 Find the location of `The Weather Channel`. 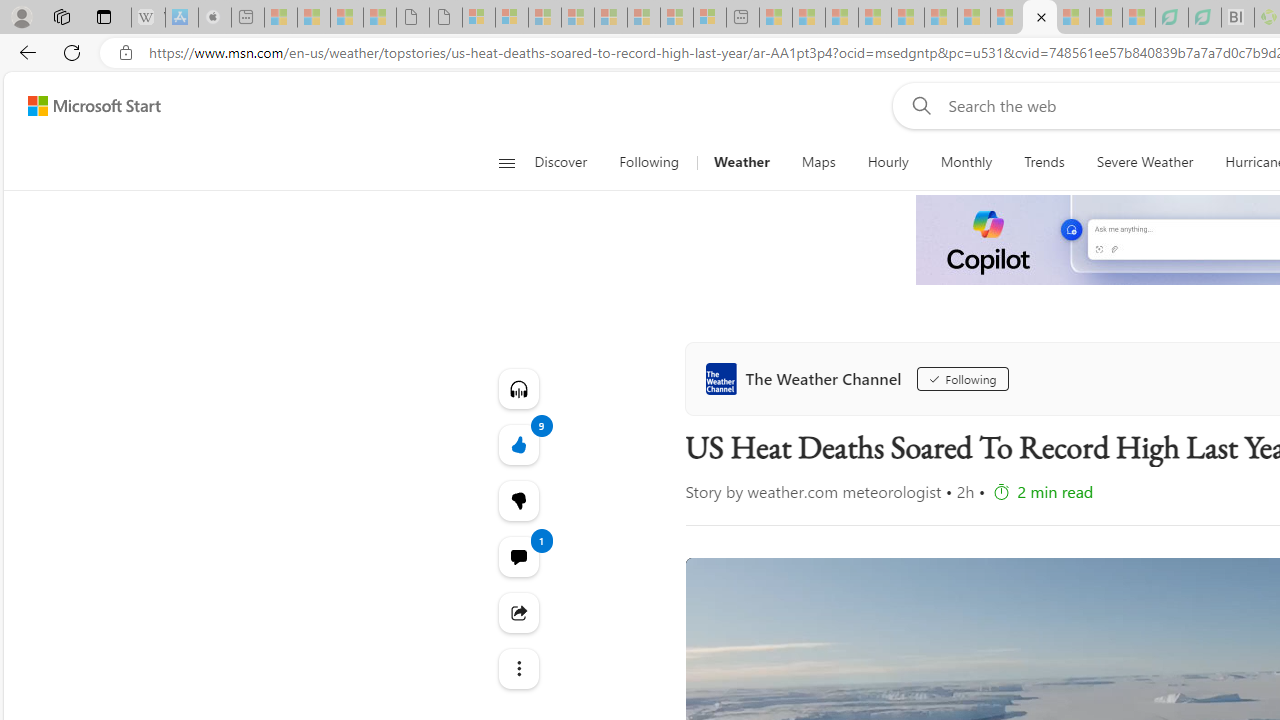

The Weather Channel is located at coordinates (808, 378).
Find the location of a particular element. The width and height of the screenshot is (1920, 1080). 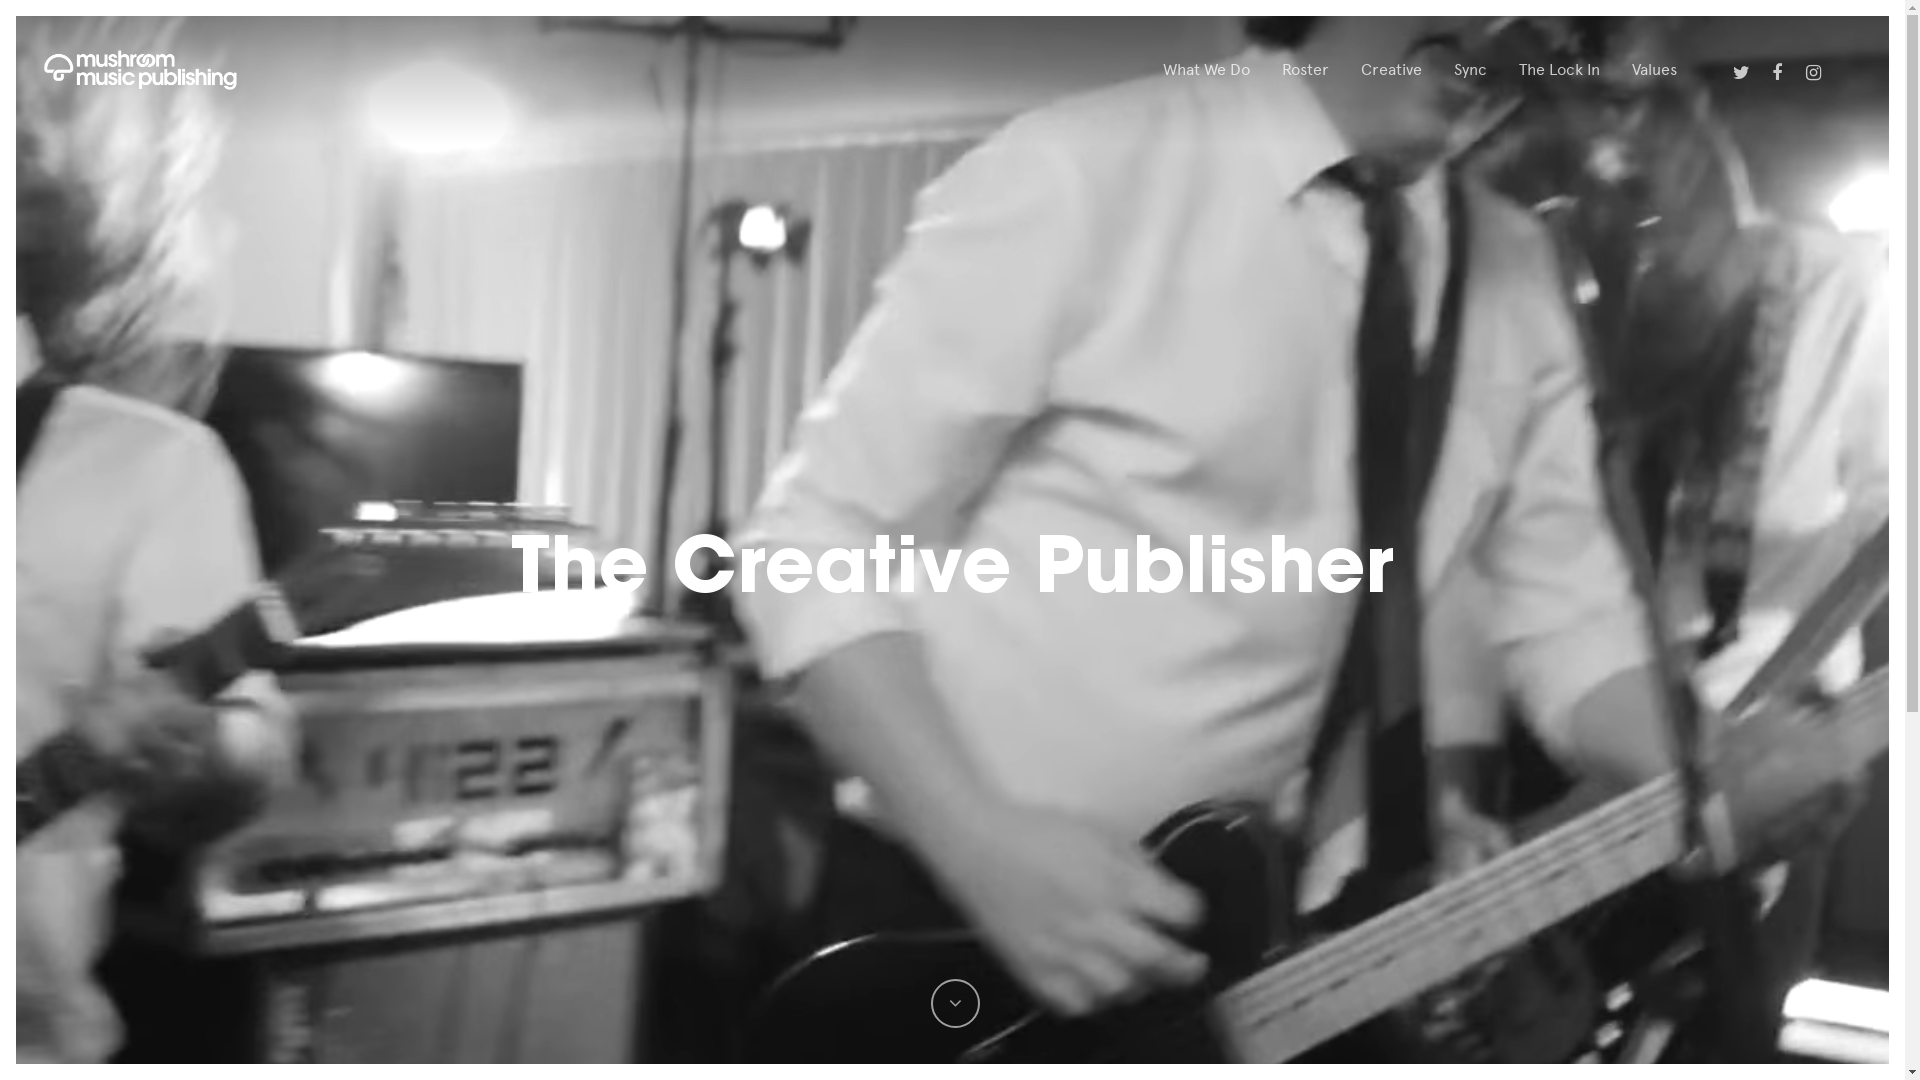

What We Do is located at coordinates (1206, 70).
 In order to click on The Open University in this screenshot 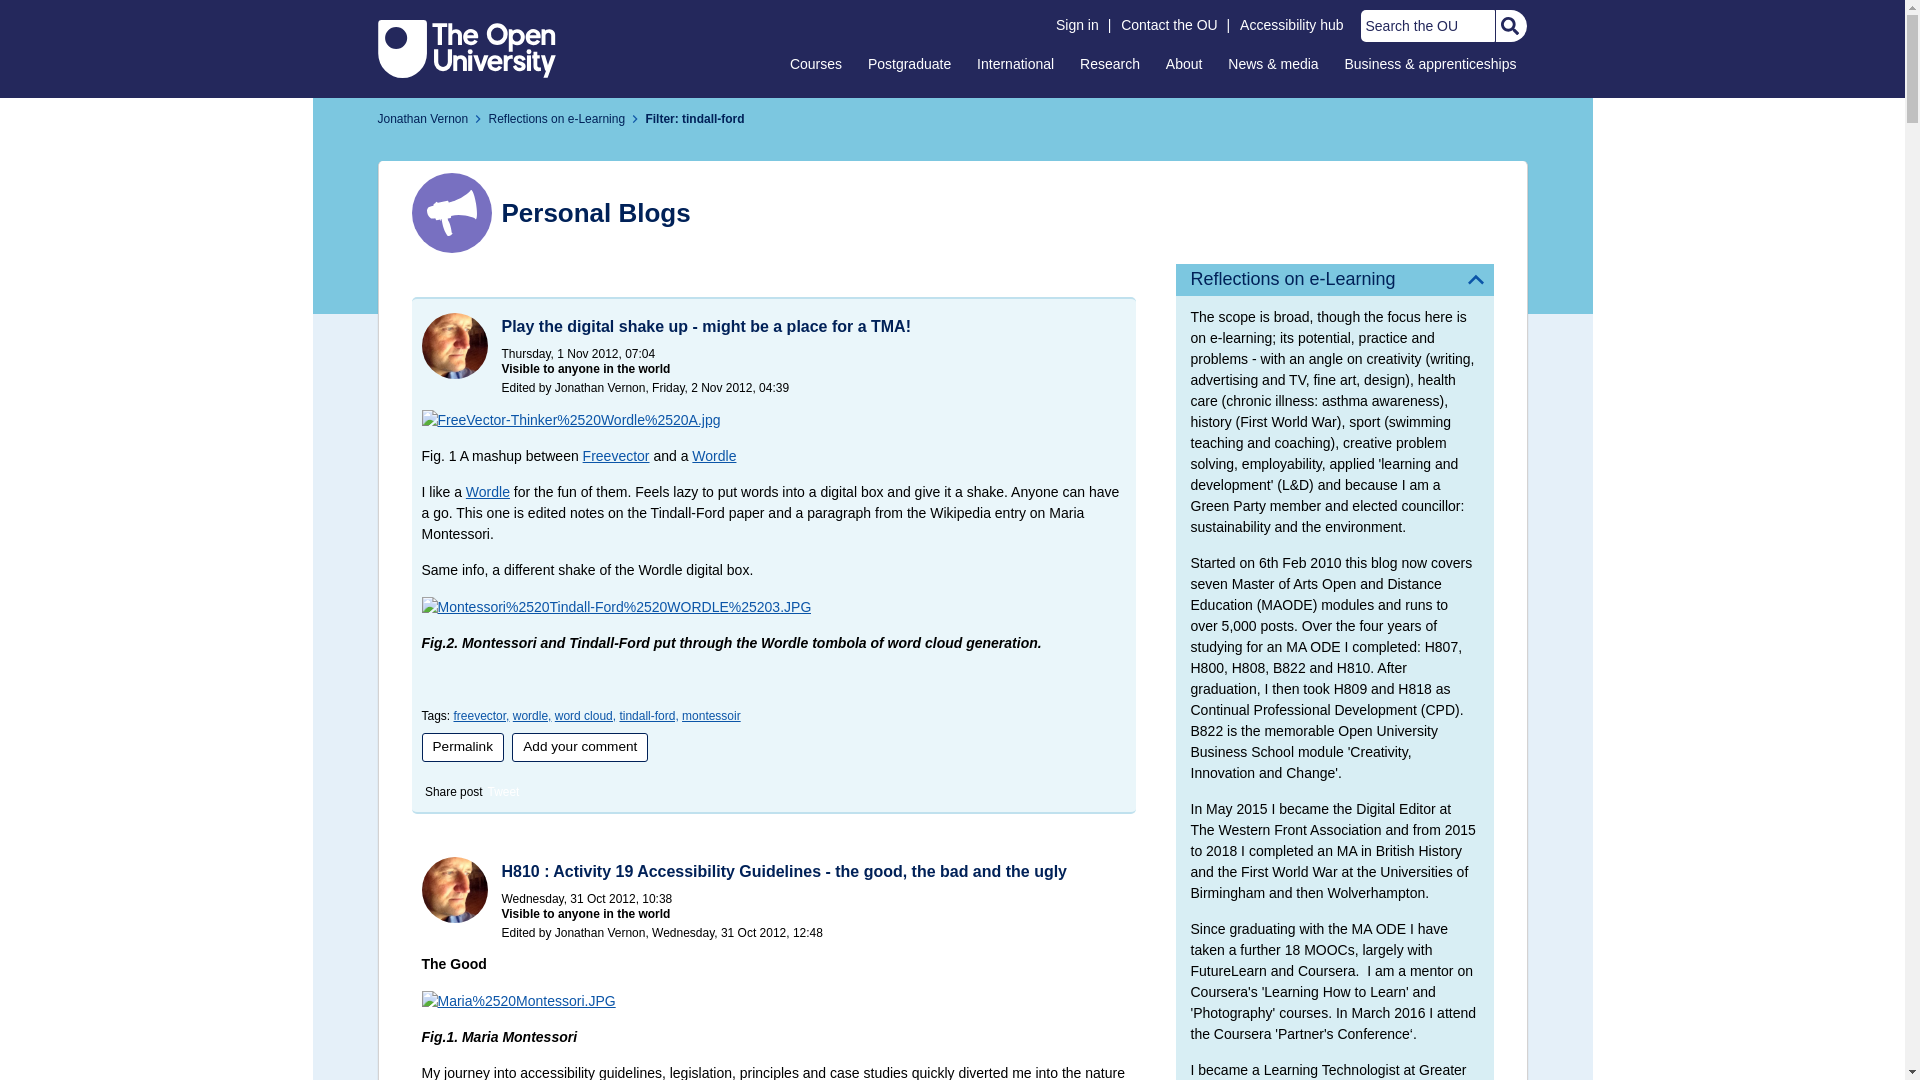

━━━━━━━━━━━━━━━━━━━━

WHAT TO PRODUCE —
Reproduce all of the entries above with "screenshot" switched to "page" wherever it occurs, keeping everything else unchanged. Omit the pictures from your answer.

ANSWER TO THIS EXERCISE —
 Find the location of `The Weather Channel`. 

The Weather Channel is located at coordinates (808, 378).
Find the location of a particular element. The width and height of the page is (1920, 1080). 

What We Do is located at coordinates (1206, 70).
 In order to click on The Open University in this page 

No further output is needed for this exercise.